Governor, Mayor, 'Engage Illinois'

Lessons from 'The Little State that Could': 'This is about math, not politics'

Friday, April 06, 2012

Gov. Pat Quinn and Mayor Rahm Emanuel appeared together Wednesday night at a Tribune forum deep inside Chicago's Field Museum. Looming over them onstage was a thousand-pound gorilla. No, not an escapee from a natural history exhibit upstairs. This beast, invisible yet the most powerful force in the room, is the pension crisis now menacing the state of Illinois, the city of Chicago and a shockingly long list of local governments statewide.

Quinn and Emanuel affirmed together what each of them has said separately: Rising pension costs threaten every spending priority, every program, every promising idea, that Illinois public officials propose. What's more, even as pension expenses consume enormous shares of incoming revenue, the pension funds still are strapped. Both men were abundantly aware of the startling news that the state's biggest pension fund, the Illinois Teachers' Retirement System, now warns that it may need to cut payouts promised to teachers, starting with thosealready retired.

This was the most promising discussion of this crisis we have yet heard.

The governor spoke of generous retirement benefits — retiree health care, compounded cost-of-living adjustments — that politicians have doled out to public workers. "Now," he said, "we have to deal with the fact that the money isn't there." He's waiting for a pension working group that will report to him this month before he details a rescue agenda.

The mayor described the dishonesty of a pension system fomented by pols who committed taxpayers to dole out more than they can afford to pensioners. If Chicago does nothing, he said, property taxes will have to rise by 150 percent — a prospect he rejected as unthinkable: "You won't recruit a business, you won't recruit a family to live here."

So, where do we go from here? How do Quinn and Emanuel deliver reforms?

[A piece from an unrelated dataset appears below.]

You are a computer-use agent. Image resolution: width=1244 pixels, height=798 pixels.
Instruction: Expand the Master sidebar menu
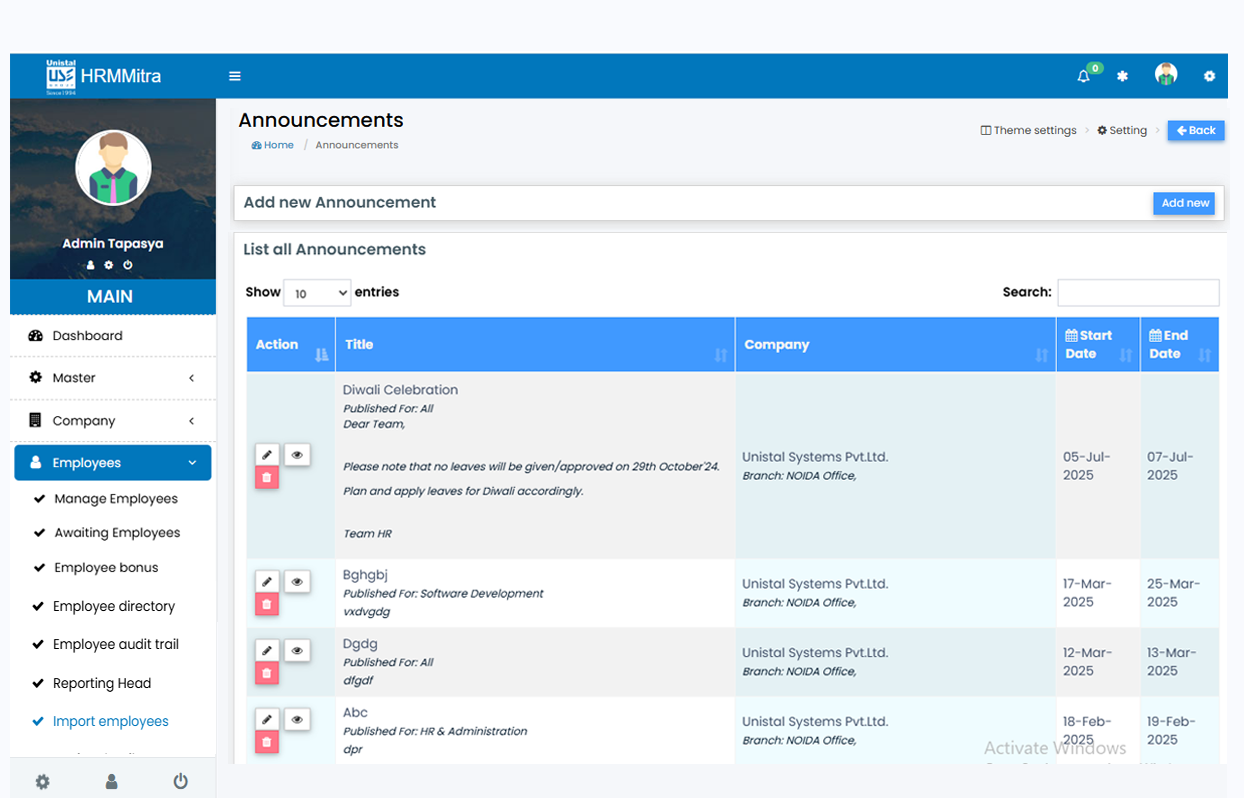pyautogui.click(x=113, y=378)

Emanuel raised, and Quinn discussed, the best idea of the night: that Illinois consider pension changes that the similarly Democratic state of Rhode Island adopted in November.

Briefly: Politicians in that state — like Illinois, its pension obligations are among the nation's worst-funded — risked their political futures to stabilize a sinking system. They raised retirement ages to Social Security thresholds, tied cost-of-living adjustments to investment returnsand the funding level of the pension system, and replaced some guaranteed pension benefits with a 401(k)-style plan.

Emanuel and Quinn agreed this is the single most important agenda in Springfield. They promised to partner in pushing for a solution this year.

To achieve anything, they will have to be crusaders as forthright and resolute as Rhode Island's Democratic treasurer, Gina Raimondo. Sit down with her — we had the opportunity a few weeks back — and she'll soon offer the no-blame, no-histrionics mantra she voiced in hundreds of often hostile public meetings across her state: "This is about math, not politics." She based her campaign, "Engage Rhode Island," on educating citizens, and only then negotiating a legislative fix. Her foundational document, "Truth in Numbers," runs a mere 16 pages, unemotionally laying out the disaster facing retirees and taxpayers.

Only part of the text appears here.